◆ WHAT YOU HAVE TO DO:
Lines below starting with the line with "Task: Copy the" and going on through the line with "Task: Click the lock icon for ログイン方法設定" must be output exactly; the rest of the records must be left out.

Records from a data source
======
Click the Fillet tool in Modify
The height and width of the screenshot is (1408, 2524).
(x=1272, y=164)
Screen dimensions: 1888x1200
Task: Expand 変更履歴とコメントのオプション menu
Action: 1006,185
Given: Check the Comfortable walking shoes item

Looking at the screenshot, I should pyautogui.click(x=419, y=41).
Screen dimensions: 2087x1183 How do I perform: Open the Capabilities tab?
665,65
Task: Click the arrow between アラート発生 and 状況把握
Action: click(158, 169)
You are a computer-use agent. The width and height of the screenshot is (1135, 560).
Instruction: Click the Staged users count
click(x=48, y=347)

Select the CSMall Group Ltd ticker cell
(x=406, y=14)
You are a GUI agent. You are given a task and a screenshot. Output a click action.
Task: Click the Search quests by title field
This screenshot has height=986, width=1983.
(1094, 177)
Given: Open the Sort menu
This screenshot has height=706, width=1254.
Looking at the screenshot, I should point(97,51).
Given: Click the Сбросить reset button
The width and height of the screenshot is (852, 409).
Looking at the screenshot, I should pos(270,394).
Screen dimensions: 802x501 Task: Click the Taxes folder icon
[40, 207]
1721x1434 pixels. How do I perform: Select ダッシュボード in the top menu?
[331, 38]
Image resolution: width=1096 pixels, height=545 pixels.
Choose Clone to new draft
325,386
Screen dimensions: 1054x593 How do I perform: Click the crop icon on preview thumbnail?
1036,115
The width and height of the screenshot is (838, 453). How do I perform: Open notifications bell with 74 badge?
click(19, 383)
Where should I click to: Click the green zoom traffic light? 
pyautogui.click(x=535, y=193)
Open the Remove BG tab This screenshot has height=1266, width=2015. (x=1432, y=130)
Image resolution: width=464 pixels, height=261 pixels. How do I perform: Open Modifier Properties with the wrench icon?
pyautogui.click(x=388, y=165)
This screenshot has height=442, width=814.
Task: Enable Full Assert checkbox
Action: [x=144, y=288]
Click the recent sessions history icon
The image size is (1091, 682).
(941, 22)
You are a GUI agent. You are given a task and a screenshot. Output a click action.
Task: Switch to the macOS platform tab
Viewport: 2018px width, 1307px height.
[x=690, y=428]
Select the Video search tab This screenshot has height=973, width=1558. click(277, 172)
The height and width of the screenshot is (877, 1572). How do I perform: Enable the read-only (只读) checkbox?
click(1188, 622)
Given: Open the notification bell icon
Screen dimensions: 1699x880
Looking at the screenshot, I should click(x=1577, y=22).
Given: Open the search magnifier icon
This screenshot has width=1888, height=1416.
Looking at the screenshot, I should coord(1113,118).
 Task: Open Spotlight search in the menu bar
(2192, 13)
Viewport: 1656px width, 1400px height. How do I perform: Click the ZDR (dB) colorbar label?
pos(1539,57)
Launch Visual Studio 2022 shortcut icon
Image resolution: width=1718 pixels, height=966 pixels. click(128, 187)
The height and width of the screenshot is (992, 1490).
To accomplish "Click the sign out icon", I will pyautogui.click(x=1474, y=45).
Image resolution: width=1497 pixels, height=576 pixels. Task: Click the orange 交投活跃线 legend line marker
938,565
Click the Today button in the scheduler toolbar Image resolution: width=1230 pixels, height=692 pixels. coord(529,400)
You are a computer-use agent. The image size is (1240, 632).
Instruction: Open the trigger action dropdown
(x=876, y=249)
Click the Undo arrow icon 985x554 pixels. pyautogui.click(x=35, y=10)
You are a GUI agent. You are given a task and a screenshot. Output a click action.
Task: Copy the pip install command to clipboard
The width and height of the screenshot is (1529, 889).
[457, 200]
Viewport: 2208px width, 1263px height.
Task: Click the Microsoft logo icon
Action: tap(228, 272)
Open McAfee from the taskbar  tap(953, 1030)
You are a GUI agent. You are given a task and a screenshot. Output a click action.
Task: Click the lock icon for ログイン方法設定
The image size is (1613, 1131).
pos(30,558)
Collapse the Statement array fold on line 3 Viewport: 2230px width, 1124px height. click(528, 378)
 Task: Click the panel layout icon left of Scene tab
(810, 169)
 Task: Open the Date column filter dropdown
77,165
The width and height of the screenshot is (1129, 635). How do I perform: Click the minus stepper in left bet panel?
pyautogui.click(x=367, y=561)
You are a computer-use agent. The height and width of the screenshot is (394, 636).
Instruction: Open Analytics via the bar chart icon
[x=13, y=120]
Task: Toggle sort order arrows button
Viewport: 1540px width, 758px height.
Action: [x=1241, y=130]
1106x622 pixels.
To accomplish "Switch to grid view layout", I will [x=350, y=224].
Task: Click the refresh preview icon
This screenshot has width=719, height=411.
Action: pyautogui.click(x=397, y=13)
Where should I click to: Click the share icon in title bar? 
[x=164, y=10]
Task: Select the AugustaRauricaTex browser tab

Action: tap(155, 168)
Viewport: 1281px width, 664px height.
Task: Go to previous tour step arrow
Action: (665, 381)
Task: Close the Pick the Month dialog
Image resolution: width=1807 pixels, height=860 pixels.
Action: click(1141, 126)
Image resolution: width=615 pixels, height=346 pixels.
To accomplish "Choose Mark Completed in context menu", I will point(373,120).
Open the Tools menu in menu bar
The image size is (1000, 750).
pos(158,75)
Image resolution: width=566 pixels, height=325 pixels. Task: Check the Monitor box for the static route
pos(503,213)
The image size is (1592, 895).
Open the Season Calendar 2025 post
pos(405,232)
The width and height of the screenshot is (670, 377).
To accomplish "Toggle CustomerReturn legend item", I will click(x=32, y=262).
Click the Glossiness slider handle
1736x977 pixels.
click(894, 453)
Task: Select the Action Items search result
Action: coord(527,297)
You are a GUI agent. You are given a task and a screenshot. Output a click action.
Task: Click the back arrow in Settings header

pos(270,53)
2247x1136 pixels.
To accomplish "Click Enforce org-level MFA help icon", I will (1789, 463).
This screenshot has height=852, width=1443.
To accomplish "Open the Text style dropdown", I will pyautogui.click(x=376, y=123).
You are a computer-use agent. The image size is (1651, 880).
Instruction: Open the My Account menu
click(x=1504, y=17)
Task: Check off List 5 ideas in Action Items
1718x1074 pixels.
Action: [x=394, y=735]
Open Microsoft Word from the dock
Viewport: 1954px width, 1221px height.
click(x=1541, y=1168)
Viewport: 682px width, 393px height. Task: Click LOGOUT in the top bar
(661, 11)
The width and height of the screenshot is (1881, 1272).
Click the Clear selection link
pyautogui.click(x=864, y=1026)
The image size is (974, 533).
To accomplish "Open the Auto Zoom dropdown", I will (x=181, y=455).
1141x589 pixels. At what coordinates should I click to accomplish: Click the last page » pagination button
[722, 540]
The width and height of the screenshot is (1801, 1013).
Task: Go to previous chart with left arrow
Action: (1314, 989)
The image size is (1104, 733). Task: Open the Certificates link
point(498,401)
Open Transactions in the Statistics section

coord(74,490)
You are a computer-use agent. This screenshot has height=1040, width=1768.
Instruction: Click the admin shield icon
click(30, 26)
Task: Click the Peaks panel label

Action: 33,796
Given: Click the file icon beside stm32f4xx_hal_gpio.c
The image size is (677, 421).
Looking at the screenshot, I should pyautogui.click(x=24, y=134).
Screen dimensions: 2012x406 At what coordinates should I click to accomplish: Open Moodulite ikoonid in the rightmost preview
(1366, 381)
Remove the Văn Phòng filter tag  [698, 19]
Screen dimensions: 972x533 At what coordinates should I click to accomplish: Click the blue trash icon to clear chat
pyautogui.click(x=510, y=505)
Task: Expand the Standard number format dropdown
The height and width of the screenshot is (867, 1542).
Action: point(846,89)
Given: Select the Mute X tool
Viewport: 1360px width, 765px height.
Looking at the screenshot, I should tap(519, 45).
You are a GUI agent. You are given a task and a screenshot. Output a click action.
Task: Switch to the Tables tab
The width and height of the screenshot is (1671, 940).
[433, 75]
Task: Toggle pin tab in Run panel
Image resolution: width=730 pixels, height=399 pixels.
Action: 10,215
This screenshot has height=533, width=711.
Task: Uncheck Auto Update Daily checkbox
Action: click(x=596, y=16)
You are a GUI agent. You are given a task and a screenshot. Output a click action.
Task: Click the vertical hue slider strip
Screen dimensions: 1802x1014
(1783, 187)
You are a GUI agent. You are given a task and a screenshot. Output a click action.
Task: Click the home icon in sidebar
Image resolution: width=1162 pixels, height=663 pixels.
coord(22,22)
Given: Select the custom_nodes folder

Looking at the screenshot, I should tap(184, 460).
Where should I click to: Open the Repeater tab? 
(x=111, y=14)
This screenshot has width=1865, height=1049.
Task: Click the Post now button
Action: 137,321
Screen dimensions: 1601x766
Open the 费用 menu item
======
◆ WRITTEN ANSWER:
Task: Copy the pip install command to clipboard
The width and height of the screenshot is (1529, 889).
[457, 200]
Viewport: 2208px width, 1263px height.
Task: Click the Microsoft logo icon
Action: tap(228, 272)
Open McAfee from the taskbar  tap(953, 1030)
You are a GUI agent. You are given a task and a screenshot. Output a click action.
Task: Click the lock icon for ログイン方法設定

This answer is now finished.